Las tierras prometidas (Joan Barril)

Excitante resulta la búsqueda de autores brillantes que, sin embargo, pasaron inadvertidos. Cierto. La mayoría pasa inadvertida. Pero dentro de esa mayoría (de autores), la mayoría es mediocre y, por tanto, interesa que pase inadvertida. 

«Lo ha dicho como si fuera un mueble que pidiera permiso para encontrar su sitio ideal y quedarse en él para siempre».

Joan Barril fusiona ficción y realidad para ofrecernos una historia que fue historia, es historia y será historia, cuánta chispa hay en la prosa de este autor, cuánto buen hacer, disfruta el lector con la poética de los inspirados.    

«Ahora cierren los ojos y piensen en esa agua serena y oscura que se alimenta del humo de los cirios y de las manos pecadoras de quienes entran en el templo. En el agua bendita está el aroma del avaro que se ha pasado el día contando billetes. Está también la fragancia del amor furtivo que ha impregnado las caricias íntimas de los amantes clandestinos. Están el sudor del trabajador y el perfume amortizado de la prostituta. Están también el rastro de la pólvora del asesino y el salitre de los que han tenido que llorar sin tener pañuelo».

Si el mundillo literario-editorial fuera perfecto, Las tierras prometidas estaría perpetuamente disponible, pero, como es imperfecto, el libro se vende como saldo y pronto dejará de estar disponible.

«Pocas veces he conocido a alguien tan enamorado del paisaje de su infancia. Era un hombre de campo, pero con las maneras de un señor de ciudad.

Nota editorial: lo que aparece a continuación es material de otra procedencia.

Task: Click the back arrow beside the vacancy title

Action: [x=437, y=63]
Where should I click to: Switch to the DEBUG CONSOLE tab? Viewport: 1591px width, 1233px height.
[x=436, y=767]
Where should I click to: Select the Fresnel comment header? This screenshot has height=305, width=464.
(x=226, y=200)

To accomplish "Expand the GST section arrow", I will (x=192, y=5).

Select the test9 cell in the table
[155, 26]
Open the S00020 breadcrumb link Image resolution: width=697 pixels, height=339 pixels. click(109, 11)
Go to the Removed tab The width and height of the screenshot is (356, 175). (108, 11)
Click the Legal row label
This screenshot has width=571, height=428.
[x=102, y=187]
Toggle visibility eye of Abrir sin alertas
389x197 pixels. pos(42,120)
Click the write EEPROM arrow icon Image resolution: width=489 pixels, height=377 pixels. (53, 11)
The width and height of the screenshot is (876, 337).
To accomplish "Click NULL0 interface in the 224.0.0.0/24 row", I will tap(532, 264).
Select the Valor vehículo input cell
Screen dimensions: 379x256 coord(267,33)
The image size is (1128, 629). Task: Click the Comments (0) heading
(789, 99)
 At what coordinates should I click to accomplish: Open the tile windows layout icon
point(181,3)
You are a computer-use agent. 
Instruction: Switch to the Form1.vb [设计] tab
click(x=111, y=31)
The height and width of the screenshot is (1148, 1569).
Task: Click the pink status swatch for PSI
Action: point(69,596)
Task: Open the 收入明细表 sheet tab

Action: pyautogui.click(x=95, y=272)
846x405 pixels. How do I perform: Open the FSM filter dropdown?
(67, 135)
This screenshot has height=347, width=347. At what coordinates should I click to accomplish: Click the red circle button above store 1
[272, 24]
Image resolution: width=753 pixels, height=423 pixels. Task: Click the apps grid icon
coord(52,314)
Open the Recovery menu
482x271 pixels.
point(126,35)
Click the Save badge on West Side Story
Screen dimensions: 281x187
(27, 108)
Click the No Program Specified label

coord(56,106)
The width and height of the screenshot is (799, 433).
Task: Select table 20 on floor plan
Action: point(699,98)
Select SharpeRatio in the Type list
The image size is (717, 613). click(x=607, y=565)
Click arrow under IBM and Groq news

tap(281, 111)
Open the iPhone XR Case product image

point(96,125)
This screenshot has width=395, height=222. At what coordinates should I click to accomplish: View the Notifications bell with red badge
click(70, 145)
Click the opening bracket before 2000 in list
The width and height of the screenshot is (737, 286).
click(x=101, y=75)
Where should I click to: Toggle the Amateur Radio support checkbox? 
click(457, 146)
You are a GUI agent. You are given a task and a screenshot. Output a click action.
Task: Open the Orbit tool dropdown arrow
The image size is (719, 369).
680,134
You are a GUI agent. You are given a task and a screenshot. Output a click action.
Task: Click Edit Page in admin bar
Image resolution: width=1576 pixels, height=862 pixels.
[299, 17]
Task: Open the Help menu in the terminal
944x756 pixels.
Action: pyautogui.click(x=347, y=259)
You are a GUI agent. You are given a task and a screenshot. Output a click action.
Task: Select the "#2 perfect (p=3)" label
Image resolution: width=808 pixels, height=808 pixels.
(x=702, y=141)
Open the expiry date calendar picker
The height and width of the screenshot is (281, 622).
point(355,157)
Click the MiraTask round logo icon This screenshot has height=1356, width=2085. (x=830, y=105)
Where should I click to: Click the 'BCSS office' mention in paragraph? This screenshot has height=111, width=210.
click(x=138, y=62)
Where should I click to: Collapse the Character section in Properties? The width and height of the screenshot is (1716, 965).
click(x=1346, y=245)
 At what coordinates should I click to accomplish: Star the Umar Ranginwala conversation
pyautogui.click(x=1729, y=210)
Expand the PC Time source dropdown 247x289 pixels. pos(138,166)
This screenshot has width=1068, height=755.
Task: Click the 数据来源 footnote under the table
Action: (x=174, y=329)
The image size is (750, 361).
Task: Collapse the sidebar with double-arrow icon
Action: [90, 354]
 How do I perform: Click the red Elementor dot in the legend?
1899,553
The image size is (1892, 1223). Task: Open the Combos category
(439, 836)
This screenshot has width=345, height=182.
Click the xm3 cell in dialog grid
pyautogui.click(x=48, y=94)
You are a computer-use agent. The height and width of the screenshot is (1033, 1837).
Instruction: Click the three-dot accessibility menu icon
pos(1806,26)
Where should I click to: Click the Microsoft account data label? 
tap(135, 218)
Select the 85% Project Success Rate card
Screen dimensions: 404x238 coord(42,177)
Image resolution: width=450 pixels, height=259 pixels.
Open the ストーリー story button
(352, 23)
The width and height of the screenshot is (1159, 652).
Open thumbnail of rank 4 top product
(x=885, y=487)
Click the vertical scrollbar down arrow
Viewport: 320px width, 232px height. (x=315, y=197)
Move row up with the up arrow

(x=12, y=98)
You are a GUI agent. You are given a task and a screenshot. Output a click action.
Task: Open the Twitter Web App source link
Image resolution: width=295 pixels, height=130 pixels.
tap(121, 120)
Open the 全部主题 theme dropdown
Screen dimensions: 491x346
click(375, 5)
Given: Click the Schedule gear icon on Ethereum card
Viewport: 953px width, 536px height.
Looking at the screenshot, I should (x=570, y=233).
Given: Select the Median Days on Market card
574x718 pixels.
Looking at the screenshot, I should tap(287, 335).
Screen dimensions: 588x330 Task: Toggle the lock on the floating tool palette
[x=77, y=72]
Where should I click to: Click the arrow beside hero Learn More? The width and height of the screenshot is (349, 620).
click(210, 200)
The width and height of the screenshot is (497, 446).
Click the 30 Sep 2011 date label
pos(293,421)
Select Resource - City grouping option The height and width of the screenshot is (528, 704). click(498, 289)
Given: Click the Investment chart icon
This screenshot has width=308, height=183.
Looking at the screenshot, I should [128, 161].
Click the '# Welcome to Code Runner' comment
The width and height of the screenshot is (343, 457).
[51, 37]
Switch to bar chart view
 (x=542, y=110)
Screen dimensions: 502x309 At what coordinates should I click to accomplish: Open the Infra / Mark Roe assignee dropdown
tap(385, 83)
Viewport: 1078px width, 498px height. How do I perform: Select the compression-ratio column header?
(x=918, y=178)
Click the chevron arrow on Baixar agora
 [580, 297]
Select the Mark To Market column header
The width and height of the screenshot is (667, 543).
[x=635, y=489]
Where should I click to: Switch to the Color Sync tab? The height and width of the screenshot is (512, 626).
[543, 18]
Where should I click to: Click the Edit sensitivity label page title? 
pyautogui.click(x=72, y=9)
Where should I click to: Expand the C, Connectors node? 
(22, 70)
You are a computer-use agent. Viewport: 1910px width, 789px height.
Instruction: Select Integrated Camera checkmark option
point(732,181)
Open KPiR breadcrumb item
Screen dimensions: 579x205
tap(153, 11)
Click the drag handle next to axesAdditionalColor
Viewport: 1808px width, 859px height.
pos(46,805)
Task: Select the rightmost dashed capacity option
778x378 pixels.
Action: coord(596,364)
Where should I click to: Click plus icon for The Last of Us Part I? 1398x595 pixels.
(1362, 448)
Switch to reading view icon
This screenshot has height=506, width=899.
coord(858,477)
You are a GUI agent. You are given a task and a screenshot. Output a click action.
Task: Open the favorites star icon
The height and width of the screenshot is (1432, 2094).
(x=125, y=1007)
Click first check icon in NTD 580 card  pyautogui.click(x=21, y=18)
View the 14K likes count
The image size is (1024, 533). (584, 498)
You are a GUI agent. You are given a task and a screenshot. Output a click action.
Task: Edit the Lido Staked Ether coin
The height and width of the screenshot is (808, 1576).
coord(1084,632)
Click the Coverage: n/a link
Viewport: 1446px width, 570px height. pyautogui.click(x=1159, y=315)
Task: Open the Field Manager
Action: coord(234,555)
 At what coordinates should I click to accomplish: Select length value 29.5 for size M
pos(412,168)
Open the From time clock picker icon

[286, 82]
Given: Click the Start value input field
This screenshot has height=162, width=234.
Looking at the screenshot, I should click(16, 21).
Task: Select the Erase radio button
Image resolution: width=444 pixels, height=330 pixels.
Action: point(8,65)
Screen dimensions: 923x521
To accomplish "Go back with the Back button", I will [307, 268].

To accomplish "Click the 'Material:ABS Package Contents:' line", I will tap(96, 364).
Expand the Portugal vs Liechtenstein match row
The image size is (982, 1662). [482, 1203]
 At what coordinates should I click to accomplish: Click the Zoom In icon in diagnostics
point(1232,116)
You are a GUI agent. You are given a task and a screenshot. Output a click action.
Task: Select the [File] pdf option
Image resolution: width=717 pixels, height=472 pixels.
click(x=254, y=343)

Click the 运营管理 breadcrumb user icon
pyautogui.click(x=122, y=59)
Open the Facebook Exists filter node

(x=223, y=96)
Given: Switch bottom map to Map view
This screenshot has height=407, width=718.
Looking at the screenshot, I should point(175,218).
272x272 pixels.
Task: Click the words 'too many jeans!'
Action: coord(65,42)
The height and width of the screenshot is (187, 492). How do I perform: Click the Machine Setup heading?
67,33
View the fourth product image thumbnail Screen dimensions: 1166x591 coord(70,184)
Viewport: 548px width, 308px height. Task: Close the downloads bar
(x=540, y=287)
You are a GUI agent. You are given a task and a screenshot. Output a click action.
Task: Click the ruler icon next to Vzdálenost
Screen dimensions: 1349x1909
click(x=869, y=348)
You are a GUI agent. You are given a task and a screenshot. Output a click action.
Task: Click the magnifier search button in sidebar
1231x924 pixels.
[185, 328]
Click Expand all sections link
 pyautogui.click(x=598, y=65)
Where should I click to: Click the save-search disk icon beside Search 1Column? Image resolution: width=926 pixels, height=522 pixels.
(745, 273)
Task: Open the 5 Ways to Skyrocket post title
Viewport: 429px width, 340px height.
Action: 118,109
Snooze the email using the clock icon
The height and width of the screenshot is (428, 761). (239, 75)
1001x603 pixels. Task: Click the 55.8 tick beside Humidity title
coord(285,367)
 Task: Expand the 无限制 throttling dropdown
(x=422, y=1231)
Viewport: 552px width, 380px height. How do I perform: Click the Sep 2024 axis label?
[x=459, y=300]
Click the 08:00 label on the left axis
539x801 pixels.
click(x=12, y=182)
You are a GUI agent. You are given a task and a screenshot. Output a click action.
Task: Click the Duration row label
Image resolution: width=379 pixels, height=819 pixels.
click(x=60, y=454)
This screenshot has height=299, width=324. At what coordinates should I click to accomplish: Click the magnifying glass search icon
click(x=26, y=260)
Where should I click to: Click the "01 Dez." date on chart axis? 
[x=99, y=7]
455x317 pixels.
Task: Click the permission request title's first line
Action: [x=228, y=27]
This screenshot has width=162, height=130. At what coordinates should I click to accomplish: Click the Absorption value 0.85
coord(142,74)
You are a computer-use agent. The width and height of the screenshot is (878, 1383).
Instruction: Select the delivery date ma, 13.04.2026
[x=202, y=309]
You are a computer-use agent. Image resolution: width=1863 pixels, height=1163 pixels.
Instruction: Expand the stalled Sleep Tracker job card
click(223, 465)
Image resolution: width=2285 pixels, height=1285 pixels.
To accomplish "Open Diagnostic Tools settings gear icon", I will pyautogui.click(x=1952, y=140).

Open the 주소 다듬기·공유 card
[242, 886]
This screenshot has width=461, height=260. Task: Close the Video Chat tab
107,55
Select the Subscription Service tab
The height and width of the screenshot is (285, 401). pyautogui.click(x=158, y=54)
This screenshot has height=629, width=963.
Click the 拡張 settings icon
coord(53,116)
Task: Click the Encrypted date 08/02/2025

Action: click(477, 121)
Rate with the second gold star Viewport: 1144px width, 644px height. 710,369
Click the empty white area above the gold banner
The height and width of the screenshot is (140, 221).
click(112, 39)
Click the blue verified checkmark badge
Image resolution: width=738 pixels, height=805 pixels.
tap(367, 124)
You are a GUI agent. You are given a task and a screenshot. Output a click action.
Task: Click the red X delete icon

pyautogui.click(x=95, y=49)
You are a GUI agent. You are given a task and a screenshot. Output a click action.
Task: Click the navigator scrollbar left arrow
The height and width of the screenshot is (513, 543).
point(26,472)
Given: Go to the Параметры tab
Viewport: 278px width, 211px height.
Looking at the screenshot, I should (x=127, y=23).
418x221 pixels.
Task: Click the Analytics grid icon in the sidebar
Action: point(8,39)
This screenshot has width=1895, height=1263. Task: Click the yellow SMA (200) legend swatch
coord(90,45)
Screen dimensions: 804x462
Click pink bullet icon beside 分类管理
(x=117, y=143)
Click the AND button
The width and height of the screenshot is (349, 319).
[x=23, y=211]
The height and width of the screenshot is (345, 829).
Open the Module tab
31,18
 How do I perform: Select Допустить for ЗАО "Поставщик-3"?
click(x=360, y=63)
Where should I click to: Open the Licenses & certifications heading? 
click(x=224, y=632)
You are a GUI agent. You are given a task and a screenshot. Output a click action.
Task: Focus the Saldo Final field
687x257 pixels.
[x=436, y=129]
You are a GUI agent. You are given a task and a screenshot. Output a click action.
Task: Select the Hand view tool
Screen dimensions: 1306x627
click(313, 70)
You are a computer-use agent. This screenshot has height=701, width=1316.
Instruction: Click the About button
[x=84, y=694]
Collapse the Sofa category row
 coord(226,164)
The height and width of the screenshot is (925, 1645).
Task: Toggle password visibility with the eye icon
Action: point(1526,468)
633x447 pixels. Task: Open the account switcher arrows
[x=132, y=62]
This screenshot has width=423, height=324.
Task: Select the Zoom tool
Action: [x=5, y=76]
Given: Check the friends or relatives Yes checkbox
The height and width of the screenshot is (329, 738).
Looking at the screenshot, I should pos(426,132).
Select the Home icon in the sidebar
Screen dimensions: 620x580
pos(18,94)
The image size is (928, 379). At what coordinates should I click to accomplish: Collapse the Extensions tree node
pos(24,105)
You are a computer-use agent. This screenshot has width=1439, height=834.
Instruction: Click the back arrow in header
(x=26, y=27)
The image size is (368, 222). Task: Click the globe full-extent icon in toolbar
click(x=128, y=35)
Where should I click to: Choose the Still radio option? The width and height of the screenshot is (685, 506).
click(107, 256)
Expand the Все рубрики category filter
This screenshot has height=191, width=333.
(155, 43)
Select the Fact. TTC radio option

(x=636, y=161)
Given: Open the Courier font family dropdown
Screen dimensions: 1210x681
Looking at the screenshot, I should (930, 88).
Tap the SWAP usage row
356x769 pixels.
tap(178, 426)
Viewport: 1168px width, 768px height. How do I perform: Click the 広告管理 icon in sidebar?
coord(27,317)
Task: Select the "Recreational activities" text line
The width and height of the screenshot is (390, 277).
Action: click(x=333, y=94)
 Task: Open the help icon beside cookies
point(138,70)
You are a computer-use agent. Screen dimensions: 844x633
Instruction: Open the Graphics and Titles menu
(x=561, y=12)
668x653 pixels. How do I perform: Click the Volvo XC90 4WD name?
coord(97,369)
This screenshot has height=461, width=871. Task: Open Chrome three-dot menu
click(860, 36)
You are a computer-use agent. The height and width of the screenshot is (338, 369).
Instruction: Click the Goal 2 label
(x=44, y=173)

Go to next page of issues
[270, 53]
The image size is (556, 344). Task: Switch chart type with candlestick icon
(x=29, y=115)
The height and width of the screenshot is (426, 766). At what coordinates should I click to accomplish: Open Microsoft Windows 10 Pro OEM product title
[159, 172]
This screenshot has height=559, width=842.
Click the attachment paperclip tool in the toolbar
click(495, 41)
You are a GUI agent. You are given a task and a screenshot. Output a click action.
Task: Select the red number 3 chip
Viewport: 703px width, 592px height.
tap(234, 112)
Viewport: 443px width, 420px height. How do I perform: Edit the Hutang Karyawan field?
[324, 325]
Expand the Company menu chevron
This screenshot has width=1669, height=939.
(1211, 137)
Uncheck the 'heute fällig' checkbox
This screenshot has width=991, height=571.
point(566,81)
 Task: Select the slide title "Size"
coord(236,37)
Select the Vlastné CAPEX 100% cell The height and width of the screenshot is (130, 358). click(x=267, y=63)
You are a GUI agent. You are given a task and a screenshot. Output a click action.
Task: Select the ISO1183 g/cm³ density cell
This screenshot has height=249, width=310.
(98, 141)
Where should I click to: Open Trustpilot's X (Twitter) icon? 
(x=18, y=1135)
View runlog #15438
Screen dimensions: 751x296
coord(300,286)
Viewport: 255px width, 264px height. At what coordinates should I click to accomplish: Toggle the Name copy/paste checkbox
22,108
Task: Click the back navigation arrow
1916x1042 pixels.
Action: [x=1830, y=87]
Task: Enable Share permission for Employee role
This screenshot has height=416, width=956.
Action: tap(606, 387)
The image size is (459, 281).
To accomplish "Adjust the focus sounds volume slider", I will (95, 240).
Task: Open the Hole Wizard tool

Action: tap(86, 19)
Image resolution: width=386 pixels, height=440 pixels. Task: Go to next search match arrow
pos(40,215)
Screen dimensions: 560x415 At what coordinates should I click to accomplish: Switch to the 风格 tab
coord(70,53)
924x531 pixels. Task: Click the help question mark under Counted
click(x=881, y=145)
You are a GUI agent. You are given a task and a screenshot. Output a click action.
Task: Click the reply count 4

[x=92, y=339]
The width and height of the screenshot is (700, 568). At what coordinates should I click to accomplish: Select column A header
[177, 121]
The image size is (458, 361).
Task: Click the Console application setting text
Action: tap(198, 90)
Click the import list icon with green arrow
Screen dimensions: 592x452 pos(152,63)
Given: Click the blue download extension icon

Pero no se trataba de uno de aquellos señores que se pasan el día bajo los porches de los cafés de Camagüey viendo cómo sus negros carretean la caña y los sacos de azúcar».

Señoras y señores, pasen y lean, busquen el libro y cómprenlo, el espectáculo está servido y podrán encontrarlo a medio euro o a tres o a cinco y pico o a diecinueve, todo vale en esta sociedad nuestra que ya hace tiempo perdió la dignidad.

«Nos perseguíamos y nos lanzábamos trozos de mar. Nos enharinábamos con la arena inmaculada del cayo y después nos dejábamos limpiar por las mansas olas del mediodía».

Escribía en catalán, como Ramón Folch i Camarasa, que también se llevó el Sant Joan. Con Ramón pude hablar por teléfono (cuando los teléfonos eran puros teléfonos), pero con Joan he llegado tarde y solo podremos seguir hablando a través de sus libros.

«El hecho de nacer en un lugar u otro te convierte en perseguido o en perseguidor. A eso también se le llama patria, esta palabra que nadie busca porque ella te ha buscado antes».

Porque hablamos, Joan y el que escribe, él me cuenta lo de su patria y yo le digo, sin pesar, que para patria la mía, que no me buscó porque sabía que me tenía, ¿acaso es más pequeño el universo que un cristal de sal?